On March 6, 2023, the United States Trade Representative (USTR) made a request for technical consultations concerning Mexico’s biotech corn ban under the U.S.-Mexico-Canada Agreement (USMCA). The Biotechnology Innovation Organization (BIO) has been advocating for this action for several months to prevent a food security crisis in Mexico and to avoid a significant impact on the United States’ top corn export market.
The USTR wrote a letter to Mexico’s Economy Secretary Raquel Buenrostro, stating that they are utilizing their rights under Article 9.19 of the USMCA to begin technical consultations with a partner country concerning a matter that could potentially have a negative impact on trade.

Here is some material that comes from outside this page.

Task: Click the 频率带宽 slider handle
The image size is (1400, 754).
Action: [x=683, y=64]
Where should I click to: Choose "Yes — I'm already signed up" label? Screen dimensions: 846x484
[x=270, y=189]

Mexico intends to gradually stop importing biotech corn by 2024. The USTR demanded a “science-based approach” and submitted an official request for an explanation on January 30. Mexico responded on February 14, which the USTR stated would aid in the upcoming technical consultations. BIO stated that Mexico’s response, as well as a revised decree, raised “more questions than answers” and called for technical consultations to begin to establish “a structure and timeline for addressing this matter.”
“The United States has repeatedly conveyed our serious concerns with Mexico’s biotechnology policies and the importance of adopting a science-based approach that complies with its USMCA commitments,” said Ambassador Katherine Tai, USTR reports. “Mexico’s policies threaten to disrupt billions of dollars in agricultural trade and they will stifle the innovation that is necessary to tackle the climate crisis and food security challenges if left unaddressed. We hope these consultations will be productive as we continue to work with Mexico to address these issues.”

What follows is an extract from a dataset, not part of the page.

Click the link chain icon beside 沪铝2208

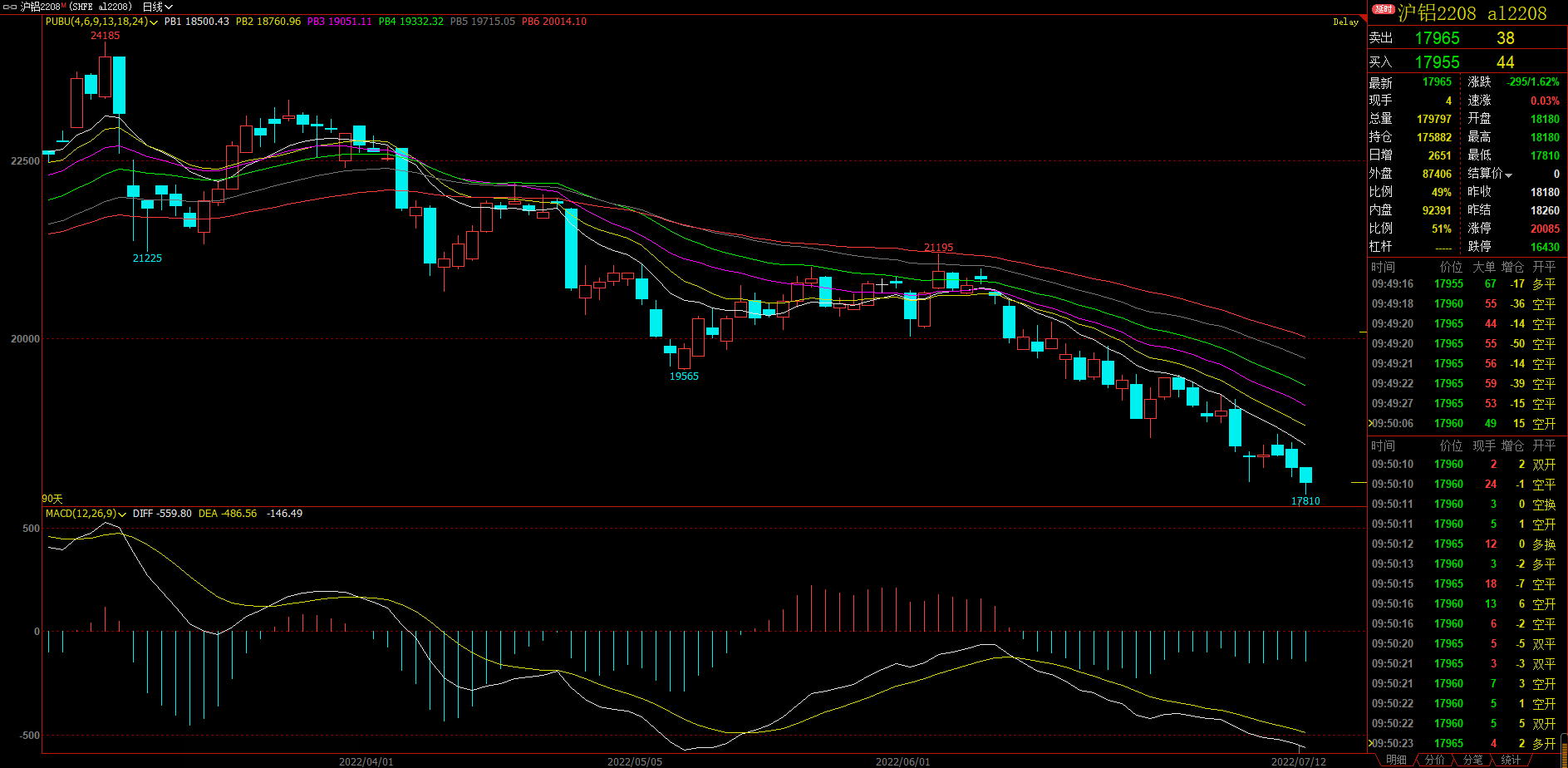click(x=10, y=7)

As Bio.News reported, Mexico imports over 17 million tons of U.S. corn each year, with the majority of it being biotech corn. The proposed ban would have a significant impact on both countries’ economies and could jeopardize Mexico’s food security.
“It’s time to send a strong message to the government of Mexico and return to the science-based trading system and obligations to which both our countries committed,” said Nancy Travis, BIO’s VP of International Affairs. The ban would hurt U.S. farmers and “have a devastating impact on the agricultural innovation needed to achieve our climate goals and ensure we can meet the world’s growing demand for food.”
USTR is currently awaiting a response from Mexico’s officials regarding a meeting that is required to take place within 30 days of the formal request, as stated in Article 9.19.3 of the USMCA. The objective of this meeting is to resolve the dispute within 180 days.